EXERCISE GOAL »
Exactly the lines below, starting with the one containing "Task: Focus the top search bar" and going on through the one containing "Viewport: 645px width, 1432px height.", must be reproduced, both ends included, and no pictures with them.

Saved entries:
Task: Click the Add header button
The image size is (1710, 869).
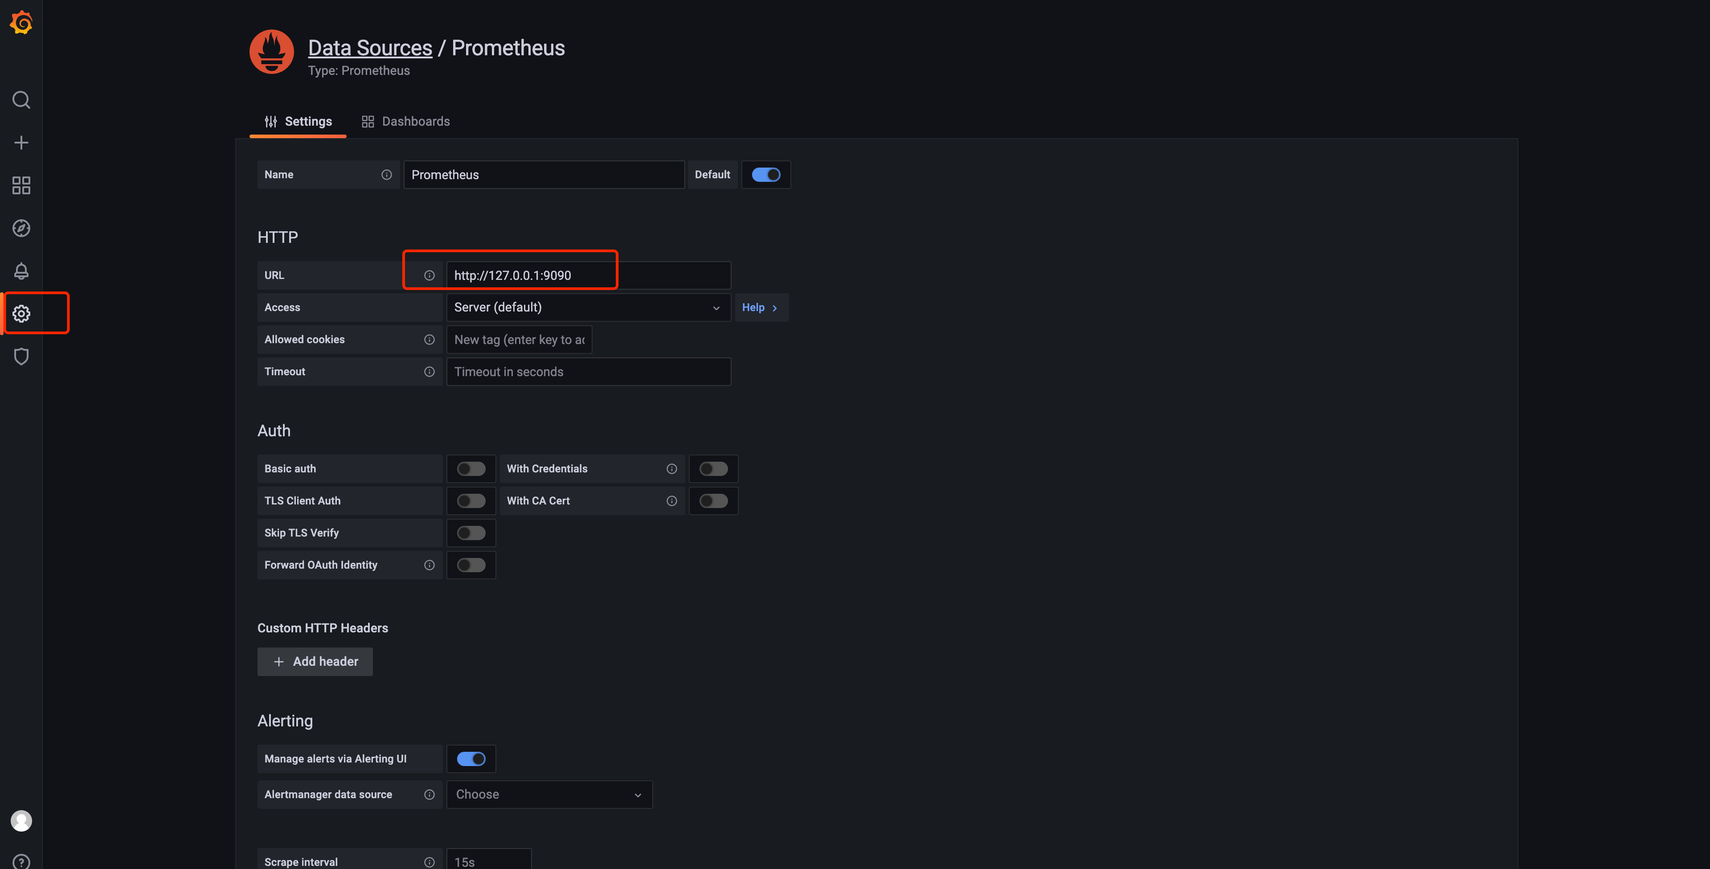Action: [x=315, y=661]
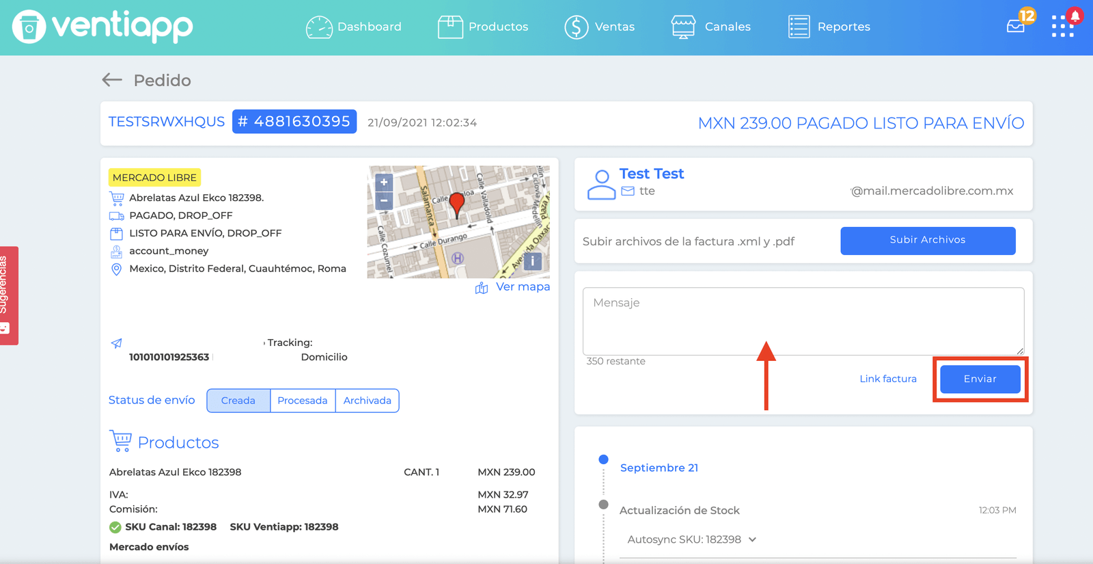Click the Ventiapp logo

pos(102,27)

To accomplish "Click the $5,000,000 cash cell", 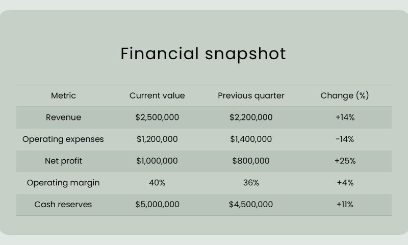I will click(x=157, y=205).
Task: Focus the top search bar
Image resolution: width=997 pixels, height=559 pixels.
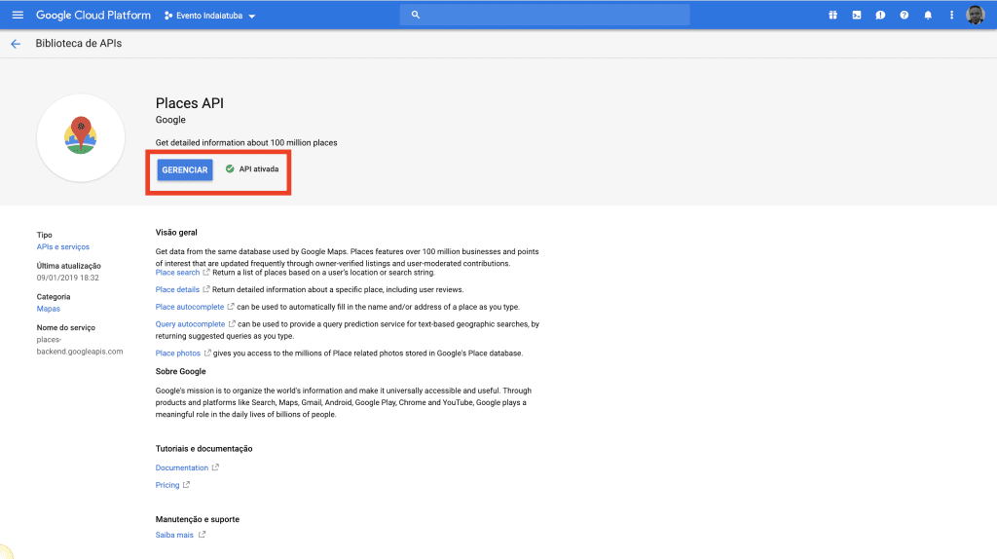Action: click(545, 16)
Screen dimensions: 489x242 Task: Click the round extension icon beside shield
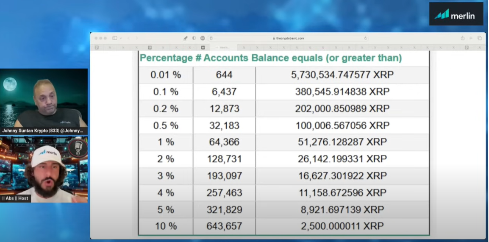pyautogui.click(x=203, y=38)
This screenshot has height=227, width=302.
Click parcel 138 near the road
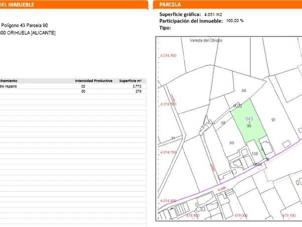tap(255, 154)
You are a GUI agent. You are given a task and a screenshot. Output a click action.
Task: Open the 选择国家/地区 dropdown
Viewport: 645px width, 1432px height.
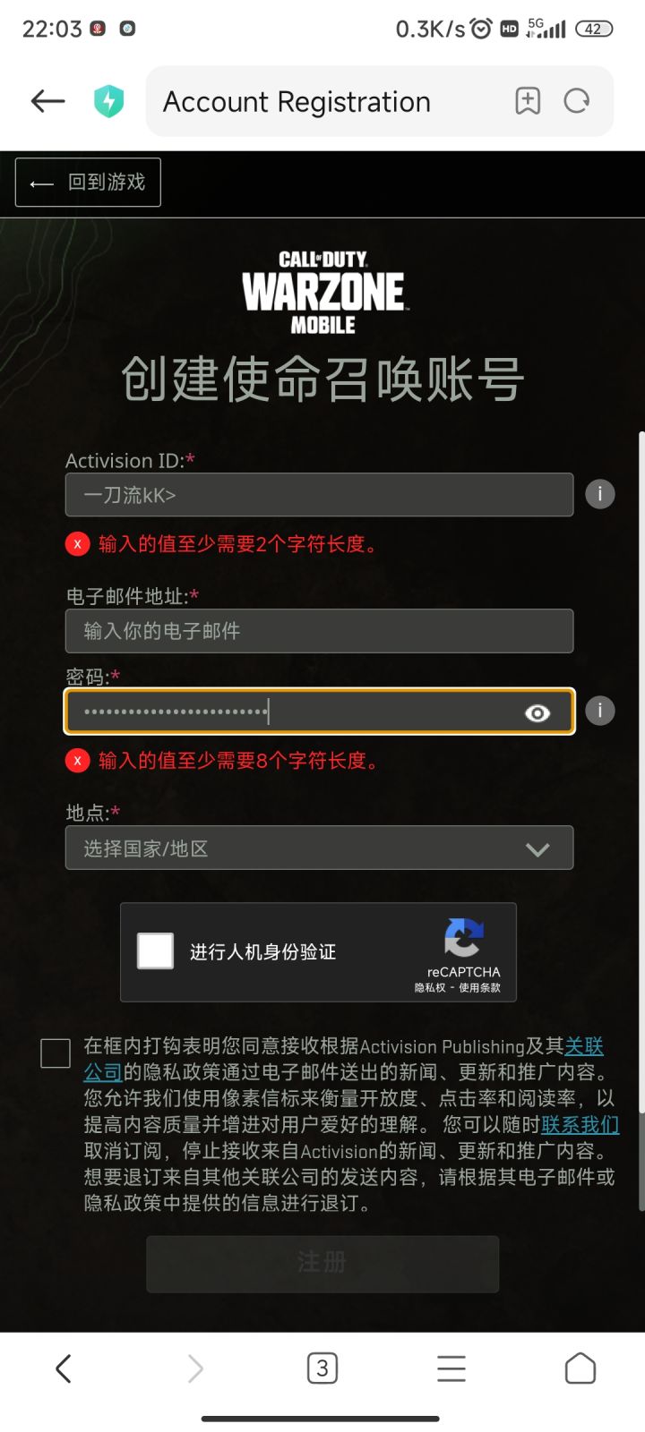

...

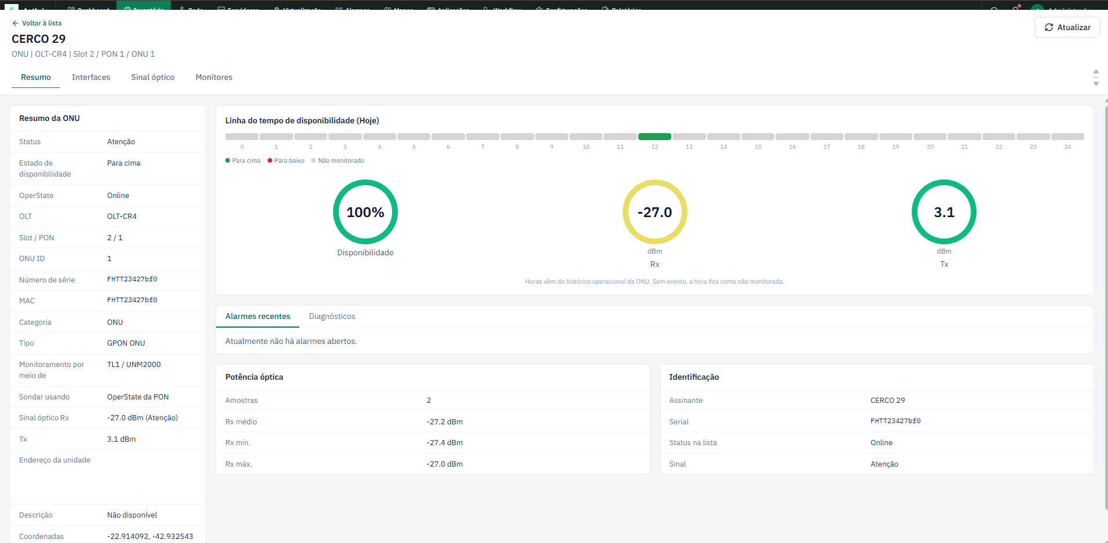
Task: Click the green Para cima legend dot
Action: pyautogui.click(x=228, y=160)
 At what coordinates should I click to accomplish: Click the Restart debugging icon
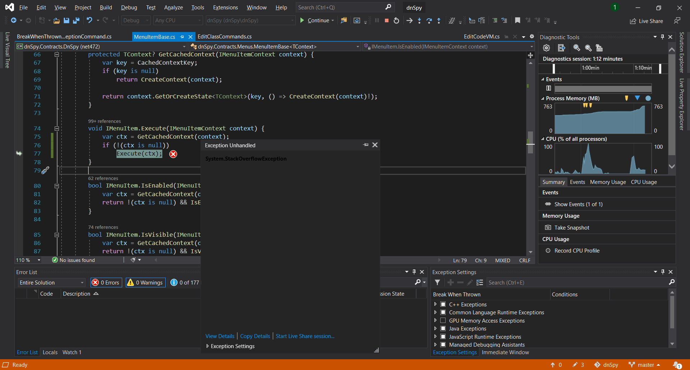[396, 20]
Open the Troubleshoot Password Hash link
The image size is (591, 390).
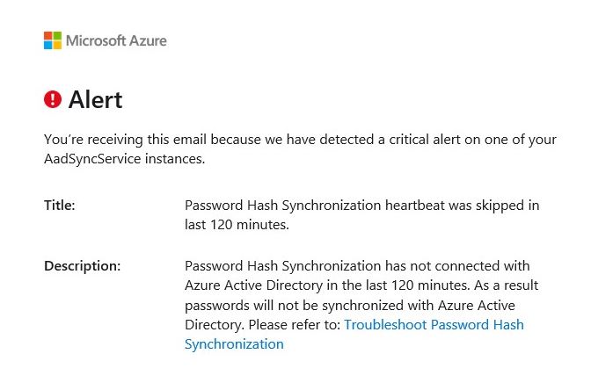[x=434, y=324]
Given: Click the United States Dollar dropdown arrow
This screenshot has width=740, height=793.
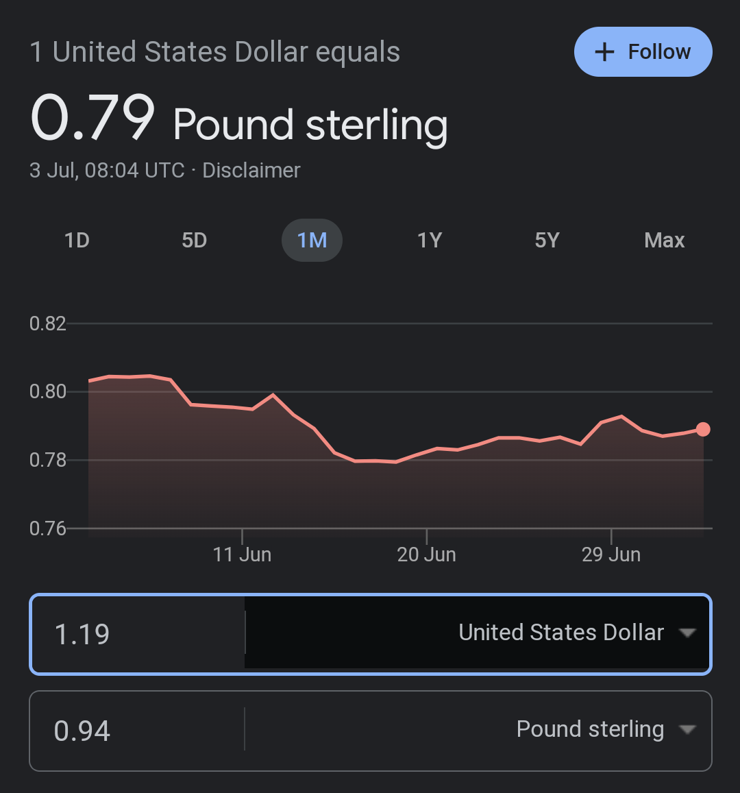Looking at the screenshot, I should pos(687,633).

--

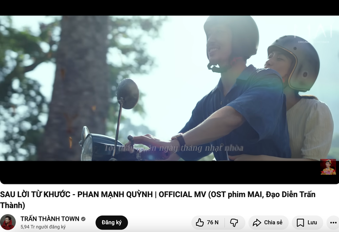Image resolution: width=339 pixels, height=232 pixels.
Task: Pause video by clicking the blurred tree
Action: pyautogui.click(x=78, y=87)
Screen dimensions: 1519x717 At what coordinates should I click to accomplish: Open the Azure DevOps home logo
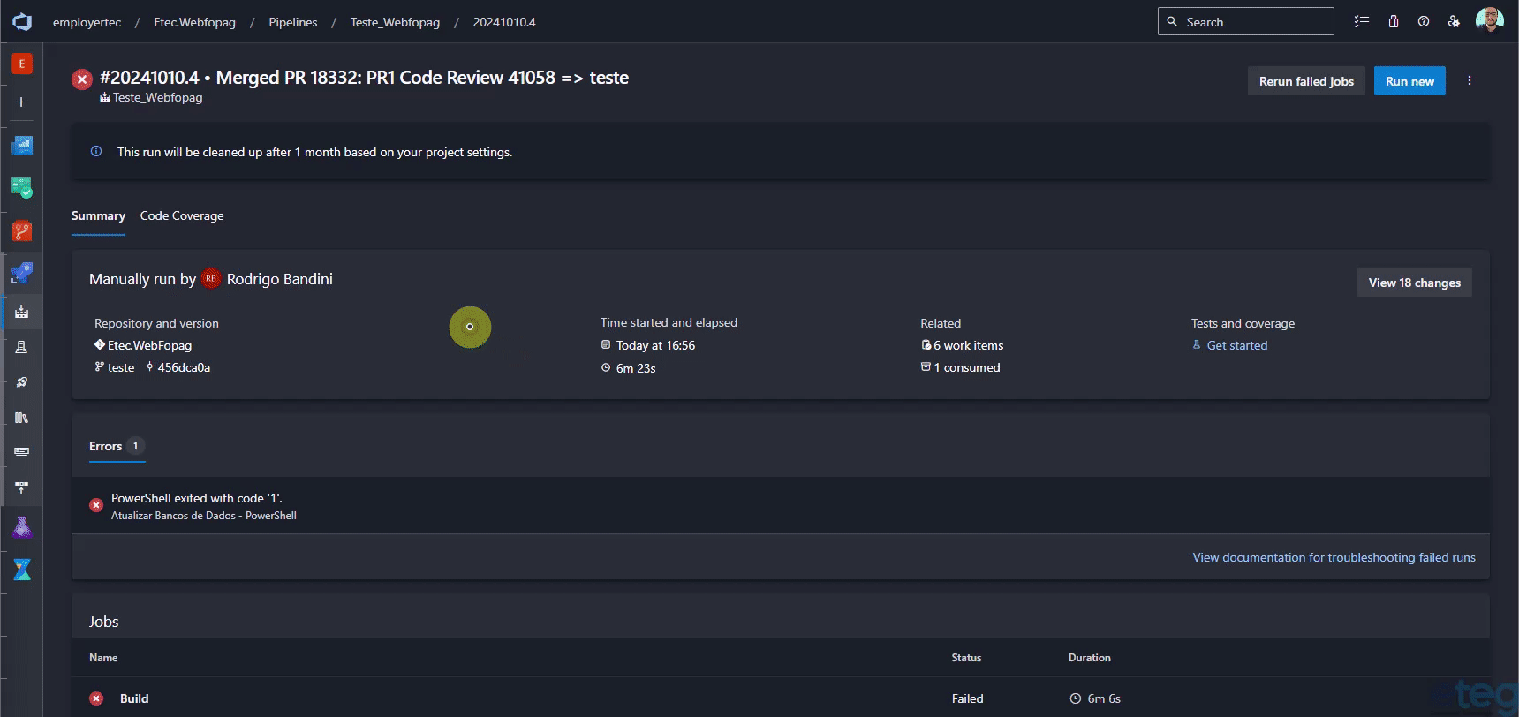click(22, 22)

COMPLETED EXERCISE »
Task: Focus the top search bar
Image resolution: width=997 pixels, height=559 pixels.
Action: click(545, 16)
Screen dimensions: 489x242 Task: Click the round extension icon beside shield
pyautogui.click(x=203, y=38)
This screenshot has height=227, width=302.
Click parcel 138 near the road
tap(255, 154)
You are a GUI agent. You are given a task and a screenshot. Output a click action.
Task: Open the 选择国家/地区 dropdown
Viewport: 645px width, 1432px height.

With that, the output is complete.